begin Records to use

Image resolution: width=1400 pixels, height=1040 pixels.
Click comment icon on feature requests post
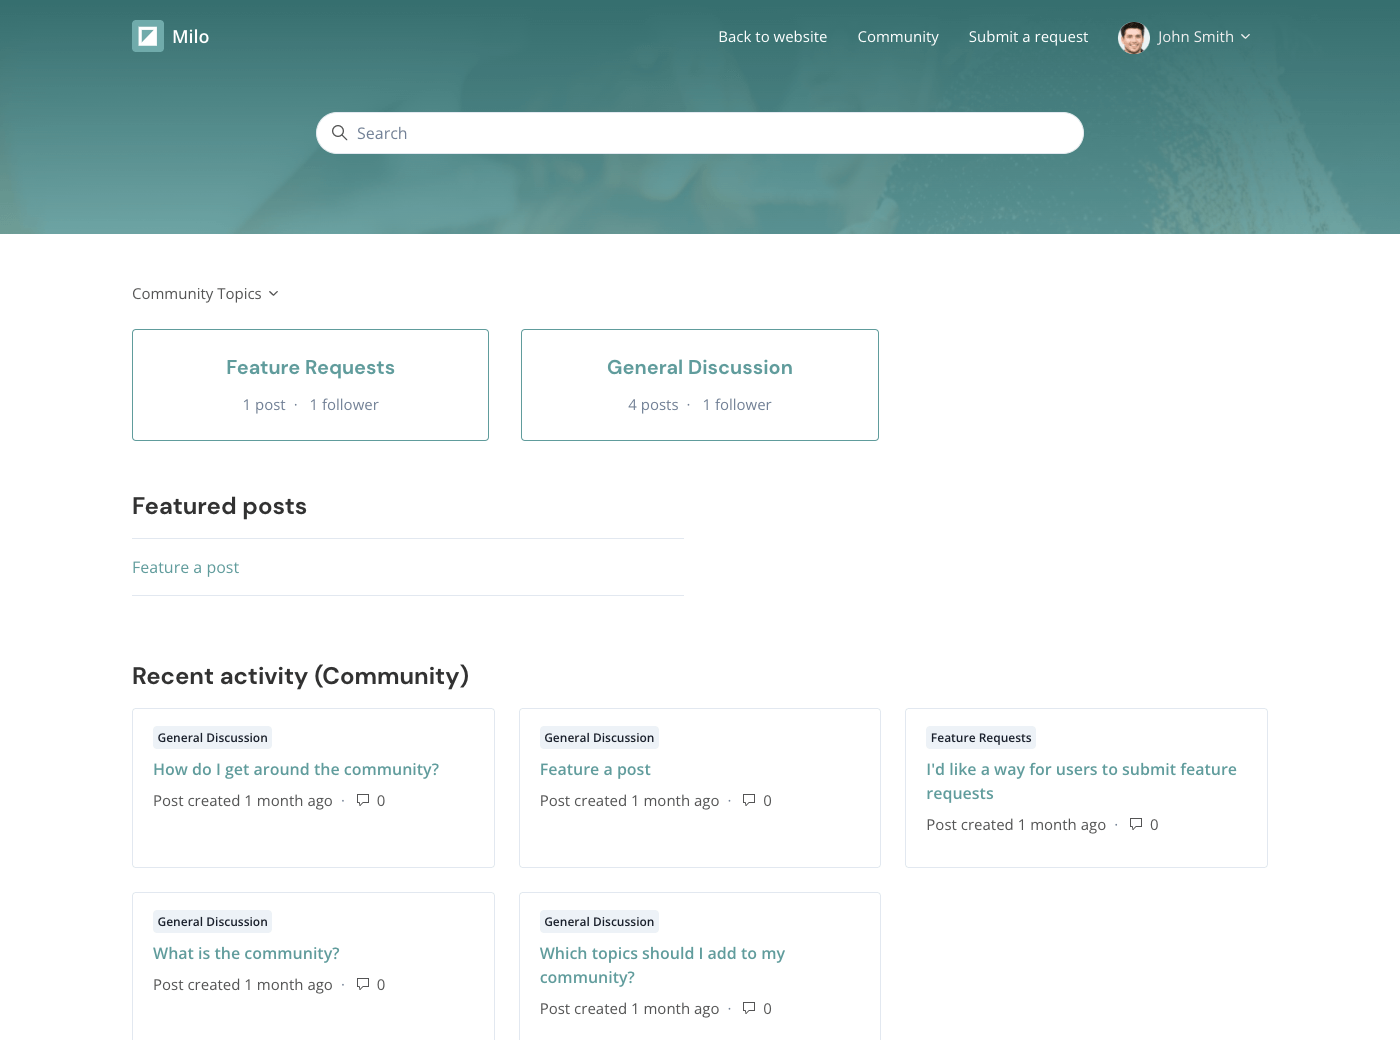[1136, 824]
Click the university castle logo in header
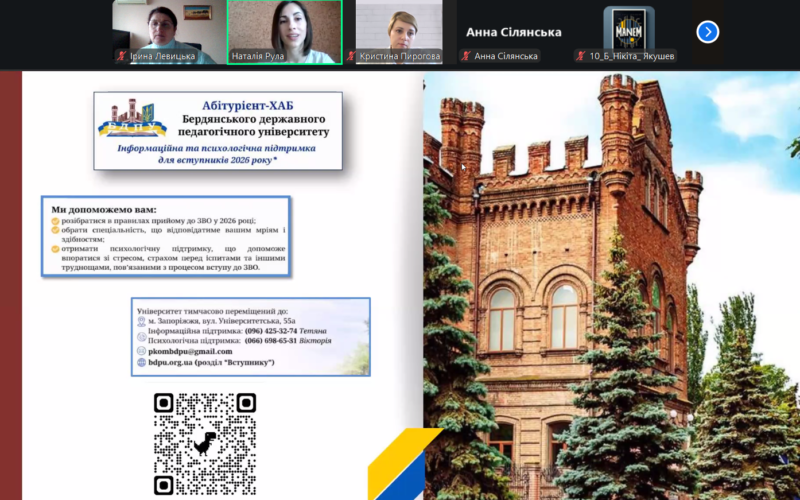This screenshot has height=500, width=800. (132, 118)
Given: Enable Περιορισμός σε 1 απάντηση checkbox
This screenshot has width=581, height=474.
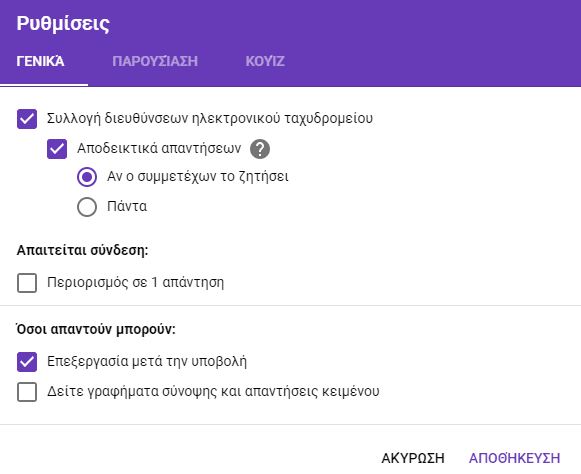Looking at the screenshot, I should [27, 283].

end Records to use

▶ _Set task_
Put every line of the records above into a JSON list of strings, one string per line, omitting blank lines. Leave the pictures out of the list.

▶ _Right answer_
[
  "Image resolution: width=1400 pixels, height=1040 pixels.",
  "Click comment icon on feature requests post",
  "[1136, 824]",
  "Click the university castle logo in header",
  "This screenshot has height=500, width=800. (132, 118)",
  "Given: Enable Περιορισμός σε 1 απάντηση checkbox",
  "This screenshot has width=581, height=474.",
  "Looking at the screenshot, I should [27, 283]."
]